_BRIEF:_
Transcribe the data below verbatim from the line with "Viewport: 1063px width, 577px" to the line with "The height and width of the screenshot is (859, 587).". Include both of those lines.

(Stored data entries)
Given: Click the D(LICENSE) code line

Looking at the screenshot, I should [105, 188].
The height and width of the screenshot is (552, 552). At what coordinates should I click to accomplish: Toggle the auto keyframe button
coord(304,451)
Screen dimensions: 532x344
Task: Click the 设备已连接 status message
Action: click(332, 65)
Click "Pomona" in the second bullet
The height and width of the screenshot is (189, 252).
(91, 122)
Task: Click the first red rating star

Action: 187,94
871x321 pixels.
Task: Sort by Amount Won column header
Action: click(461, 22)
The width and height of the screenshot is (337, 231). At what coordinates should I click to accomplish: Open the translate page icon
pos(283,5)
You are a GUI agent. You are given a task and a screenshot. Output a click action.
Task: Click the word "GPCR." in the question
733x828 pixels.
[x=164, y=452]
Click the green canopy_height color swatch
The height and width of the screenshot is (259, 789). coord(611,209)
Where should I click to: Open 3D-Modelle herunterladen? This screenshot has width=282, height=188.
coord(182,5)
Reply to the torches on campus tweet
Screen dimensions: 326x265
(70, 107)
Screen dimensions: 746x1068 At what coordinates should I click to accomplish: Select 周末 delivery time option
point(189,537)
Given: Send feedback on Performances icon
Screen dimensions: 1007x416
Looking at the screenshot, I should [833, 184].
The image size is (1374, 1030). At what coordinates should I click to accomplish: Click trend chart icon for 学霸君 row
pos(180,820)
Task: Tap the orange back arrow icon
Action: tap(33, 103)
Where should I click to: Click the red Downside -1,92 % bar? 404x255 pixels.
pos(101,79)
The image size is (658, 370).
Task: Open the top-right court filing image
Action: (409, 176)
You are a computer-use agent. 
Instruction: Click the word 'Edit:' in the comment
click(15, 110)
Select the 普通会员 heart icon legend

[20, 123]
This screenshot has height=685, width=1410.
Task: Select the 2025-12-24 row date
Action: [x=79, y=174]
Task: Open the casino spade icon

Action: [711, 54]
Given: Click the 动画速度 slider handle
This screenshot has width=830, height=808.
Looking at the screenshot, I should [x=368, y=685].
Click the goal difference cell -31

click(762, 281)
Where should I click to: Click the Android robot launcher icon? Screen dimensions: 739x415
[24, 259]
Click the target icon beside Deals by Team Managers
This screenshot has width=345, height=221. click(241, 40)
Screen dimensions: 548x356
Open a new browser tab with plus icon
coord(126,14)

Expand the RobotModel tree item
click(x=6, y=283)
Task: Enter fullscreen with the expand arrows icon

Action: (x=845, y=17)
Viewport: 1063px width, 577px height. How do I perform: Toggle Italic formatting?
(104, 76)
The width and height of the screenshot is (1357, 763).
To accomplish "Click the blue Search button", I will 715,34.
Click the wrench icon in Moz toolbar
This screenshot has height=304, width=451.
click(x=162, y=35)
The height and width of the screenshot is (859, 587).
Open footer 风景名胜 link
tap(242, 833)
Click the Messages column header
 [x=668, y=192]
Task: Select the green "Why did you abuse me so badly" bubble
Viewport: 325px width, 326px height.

_EXERCISE SOLUTION:_
Viewport: 1063px width, 577px height. How do I perform: Toggle Italic formatting?
(104, 76)
The width and height of the screenshot is (1357, 763).
To accomplish "Click the blue Search button", I will 715,34.
Click the wrench icon in Moz toolbar
This screenshot has height=304, width=451.
click(x=162, y=35)
The height and width of the screenshot is (859, 587).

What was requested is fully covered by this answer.